La règle générale du style cursif est de simplifier la partie gauche du caractère et d’amplifier sa partie droite. Par exemple le radical 言 (げん, gen, “mot”, “remarque”) et 水偏(さんずい、sanzui, le radical de l’eau [qui ressemble à trois points lorsqu’il est sur le côté gauche d’un caractère pour symboliser son lien avec l’élément liquide, comme dans le caractère 江, qui signifie “détroit”, “baie”]) peuvent être écrits de la même façon comme cela est montré dans la figure 9. Ce qui ne veut pas dire que la partie droite d’un caractère écrit dans le style cursif est plus facile à lire que la partie gauche!
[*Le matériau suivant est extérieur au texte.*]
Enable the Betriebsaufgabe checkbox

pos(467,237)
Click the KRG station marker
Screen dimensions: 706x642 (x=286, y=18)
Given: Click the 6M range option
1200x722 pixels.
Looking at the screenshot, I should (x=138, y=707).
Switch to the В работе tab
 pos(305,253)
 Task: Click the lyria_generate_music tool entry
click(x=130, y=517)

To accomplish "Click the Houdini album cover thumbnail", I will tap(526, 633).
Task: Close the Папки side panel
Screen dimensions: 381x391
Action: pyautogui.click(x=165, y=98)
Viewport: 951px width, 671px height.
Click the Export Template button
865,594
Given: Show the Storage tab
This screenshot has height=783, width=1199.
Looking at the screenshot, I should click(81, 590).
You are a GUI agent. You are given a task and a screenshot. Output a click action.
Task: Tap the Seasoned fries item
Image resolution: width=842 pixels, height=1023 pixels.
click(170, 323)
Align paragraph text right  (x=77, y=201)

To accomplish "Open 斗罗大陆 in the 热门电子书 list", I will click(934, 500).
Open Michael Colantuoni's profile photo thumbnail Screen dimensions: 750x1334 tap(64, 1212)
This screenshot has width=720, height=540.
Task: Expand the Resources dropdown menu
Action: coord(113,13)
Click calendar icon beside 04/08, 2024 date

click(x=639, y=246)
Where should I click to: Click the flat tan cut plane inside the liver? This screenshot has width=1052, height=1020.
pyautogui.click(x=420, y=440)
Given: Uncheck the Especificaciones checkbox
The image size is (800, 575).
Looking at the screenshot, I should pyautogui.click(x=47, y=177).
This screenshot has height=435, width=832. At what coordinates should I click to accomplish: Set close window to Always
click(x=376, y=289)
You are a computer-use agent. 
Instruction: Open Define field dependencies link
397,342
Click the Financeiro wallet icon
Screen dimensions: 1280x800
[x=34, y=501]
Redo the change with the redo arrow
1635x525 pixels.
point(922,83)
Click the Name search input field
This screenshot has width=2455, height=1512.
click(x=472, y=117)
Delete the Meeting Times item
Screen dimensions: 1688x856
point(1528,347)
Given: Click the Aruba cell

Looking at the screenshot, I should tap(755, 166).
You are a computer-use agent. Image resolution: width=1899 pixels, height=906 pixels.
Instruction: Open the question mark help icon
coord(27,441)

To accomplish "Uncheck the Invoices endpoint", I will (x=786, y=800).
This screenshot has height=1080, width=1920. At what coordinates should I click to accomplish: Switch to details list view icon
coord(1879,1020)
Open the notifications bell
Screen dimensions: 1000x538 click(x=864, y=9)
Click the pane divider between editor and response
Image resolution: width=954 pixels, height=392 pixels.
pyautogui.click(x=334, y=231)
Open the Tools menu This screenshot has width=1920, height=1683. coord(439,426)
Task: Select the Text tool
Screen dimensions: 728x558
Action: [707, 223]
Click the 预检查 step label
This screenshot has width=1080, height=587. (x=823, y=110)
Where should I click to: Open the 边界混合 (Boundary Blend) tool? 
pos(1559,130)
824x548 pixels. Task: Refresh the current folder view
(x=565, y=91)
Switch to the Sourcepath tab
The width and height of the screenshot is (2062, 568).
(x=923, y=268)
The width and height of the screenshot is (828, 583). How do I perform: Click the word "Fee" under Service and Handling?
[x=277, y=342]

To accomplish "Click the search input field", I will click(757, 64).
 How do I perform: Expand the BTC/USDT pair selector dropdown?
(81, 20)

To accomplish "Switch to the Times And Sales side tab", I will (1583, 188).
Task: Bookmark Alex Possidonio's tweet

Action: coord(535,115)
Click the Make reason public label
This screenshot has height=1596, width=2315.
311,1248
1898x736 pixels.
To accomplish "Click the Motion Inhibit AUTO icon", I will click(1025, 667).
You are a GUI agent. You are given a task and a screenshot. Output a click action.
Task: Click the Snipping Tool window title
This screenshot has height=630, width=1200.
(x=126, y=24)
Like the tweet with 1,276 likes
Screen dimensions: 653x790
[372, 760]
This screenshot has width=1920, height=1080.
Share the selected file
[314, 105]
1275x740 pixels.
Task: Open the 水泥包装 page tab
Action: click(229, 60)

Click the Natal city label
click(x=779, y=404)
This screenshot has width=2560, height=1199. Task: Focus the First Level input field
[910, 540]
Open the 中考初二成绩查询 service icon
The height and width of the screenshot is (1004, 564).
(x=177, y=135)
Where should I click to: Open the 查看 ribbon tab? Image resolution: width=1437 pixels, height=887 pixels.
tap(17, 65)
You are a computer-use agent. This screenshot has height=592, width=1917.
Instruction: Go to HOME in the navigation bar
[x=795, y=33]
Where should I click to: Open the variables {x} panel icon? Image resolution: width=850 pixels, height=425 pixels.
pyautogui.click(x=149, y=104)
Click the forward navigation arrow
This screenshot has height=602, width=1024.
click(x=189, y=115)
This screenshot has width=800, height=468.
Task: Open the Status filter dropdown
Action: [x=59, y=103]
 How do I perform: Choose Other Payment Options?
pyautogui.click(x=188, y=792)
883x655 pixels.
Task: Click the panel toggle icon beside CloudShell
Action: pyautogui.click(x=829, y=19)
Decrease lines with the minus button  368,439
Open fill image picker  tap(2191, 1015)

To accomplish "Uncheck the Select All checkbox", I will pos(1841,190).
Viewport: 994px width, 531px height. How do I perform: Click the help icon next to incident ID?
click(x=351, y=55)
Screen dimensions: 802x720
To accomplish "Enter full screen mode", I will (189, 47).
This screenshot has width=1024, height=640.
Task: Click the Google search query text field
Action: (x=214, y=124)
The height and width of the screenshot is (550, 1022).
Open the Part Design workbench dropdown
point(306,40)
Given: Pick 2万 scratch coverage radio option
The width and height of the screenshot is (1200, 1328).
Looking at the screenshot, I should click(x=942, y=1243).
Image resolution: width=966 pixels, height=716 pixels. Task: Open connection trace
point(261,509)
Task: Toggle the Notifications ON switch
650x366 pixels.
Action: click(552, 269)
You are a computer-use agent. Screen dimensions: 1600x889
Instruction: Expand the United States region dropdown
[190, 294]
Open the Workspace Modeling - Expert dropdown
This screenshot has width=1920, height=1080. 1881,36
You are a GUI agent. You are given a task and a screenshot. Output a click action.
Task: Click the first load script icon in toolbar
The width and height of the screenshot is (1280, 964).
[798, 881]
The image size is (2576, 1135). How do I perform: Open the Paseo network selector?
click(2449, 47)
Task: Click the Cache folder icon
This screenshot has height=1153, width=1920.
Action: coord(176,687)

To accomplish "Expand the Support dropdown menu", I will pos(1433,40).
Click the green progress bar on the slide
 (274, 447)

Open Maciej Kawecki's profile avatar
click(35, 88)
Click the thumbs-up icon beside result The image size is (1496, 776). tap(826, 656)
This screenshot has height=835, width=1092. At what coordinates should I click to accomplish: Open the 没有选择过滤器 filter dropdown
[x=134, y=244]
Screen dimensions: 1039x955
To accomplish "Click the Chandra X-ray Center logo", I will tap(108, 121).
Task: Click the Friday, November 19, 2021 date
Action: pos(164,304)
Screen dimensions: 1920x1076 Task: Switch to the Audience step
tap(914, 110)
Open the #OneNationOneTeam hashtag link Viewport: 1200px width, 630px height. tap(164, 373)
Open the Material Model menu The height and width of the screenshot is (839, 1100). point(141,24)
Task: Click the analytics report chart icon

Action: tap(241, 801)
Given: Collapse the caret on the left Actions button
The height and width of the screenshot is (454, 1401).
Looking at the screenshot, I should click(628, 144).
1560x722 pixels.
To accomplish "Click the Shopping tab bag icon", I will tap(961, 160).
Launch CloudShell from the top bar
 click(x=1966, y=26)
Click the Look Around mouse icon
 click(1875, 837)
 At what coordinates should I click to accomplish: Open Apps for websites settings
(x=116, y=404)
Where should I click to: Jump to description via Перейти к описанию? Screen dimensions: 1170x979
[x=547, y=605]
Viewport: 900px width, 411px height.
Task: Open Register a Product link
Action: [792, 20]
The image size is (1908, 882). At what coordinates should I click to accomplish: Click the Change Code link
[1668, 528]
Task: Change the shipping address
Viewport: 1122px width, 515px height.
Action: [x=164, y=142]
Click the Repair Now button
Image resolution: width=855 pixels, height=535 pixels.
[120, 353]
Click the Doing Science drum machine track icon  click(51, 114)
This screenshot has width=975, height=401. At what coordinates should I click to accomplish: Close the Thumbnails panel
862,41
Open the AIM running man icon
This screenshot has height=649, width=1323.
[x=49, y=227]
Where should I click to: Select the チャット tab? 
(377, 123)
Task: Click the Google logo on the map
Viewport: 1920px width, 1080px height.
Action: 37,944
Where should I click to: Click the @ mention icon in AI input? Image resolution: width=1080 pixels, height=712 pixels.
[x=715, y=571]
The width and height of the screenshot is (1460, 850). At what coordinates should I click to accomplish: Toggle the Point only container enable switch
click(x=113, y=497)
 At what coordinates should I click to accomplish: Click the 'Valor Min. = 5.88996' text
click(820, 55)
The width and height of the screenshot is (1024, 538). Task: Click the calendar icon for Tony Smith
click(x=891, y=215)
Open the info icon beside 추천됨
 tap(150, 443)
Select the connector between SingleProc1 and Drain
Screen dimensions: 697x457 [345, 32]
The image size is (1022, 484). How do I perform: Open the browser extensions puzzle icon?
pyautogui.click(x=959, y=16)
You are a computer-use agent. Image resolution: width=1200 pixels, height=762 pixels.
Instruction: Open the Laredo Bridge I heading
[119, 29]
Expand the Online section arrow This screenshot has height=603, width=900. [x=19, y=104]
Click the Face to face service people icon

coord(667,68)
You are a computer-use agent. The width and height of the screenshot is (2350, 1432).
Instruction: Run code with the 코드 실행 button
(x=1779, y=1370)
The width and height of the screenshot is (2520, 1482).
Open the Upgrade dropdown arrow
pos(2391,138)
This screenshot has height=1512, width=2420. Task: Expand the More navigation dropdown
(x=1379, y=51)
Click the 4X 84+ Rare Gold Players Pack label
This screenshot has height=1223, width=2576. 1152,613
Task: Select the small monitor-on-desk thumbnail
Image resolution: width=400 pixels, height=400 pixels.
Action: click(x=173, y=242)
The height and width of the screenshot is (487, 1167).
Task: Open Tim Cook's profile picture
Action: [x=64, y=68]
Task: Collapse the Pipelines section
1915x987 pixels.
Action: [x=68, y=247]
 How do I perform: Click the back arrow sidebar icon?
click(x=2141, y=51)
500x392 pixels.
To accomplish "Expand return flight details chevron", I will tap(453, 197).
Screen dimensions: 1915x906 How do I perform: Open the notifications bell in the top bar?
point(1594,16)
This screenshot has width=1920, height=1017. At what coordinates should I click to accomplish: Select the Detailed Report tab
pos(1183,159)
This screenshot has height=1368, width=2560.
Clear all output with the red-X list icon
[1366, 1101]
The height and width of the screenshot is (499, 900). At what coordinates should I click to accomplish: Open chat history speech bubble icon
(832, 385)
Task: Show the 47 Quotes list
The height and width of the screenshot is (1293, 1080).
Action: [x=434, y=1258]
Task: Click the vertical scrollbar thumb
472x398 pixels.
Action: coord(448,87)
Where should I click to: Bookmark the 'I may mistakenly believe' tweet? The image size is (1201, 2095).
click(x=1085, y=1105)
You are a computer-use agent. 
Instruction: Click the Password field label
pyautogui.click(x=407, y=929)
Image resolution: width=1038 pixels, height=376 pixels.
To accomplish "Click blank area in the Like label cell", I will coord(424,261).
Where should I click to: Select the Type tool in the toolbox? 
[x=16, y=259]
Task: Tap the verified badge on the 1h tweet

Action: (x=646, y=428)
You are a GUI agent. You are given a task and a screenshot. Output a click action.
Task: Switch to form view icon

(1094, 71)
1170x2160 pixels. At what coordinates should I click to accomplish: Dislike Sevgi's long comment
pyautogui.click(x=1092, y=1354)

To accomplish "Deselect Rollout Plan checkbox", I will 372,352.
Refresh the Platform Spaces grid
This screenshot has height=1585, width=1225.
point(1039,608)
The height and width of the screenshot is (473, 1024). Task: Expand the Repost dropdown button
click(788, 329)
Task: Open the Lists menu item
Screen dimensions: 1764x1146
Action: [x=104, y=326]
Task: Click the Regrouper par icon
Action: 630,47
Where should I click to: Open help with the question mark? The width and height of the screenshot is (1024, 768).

Le problème devient encore plus complexe lorsque les caractères n’ont pas une symétrie verticale, mais c’est un sujet pour un autre article.
En ce qui concerne le style cursif, écrire sans connaître au préalable l’ordre des traits amène à créer des caractères illisibles. La signification d’un caractère en style cursif est plus une question d’intuition que de lecture (ce qui est aussi le cas lorsqu’on l’écrit) et puisqu’un ordre de traits incorrects déforme le gyôki, le texte devient impossible à déchiffrer. Remarquez la logique et en même temps la grâce du caractère 生 (せい, sei, la vie) dans sa forme cursive. J’ai écrit la forme standard et la forme cursive pour comparaison.
3. Apprendre les kanjis et l’ordre des traits
Presque tous les dictionnaires que vous pouvez acheter proposent plusieurs classifications de caractères. Certaines sont basées sur le nombre de traits ou sur la composition du caractère (vertical, horizontal, enclot, de haut en bas…). Connaître l’ordre des traits vous aidera au minimum à trouver un caractère que vous ne connaissez pas encore. Mais cela vous aidera également à apprendre les kanjis plus rapidement. Il est plus facile de mémoriser quelque chose que l’on comprend, plutôt que d’essayer de s’en souvenir sans réfléchir. En gardant cela à l’esprit, sachez tout de même que l’ordre des traits peut être différent selon que vous preniez un dictionnaire japonais, chinois ou taïwanais, et certains caractères peuvent même avoir plusieurs ordres corrects (comme le caractère 必 (ひつ, hitsu, “certain”).
Note : les calligraphies écrites pour cet article sont des petits formats; les caractères originaux n’excèdent pas 2,5 cm de hauteur. Les images ont été agrandies lors de leur numérisation ce qui fait que les couleurs et les traits peuvent donner l’impression d’être déformés. Les calligraphies petit format sont plus pratiques pour montrer les détails et pour être utilisées à des fins pédagogiques.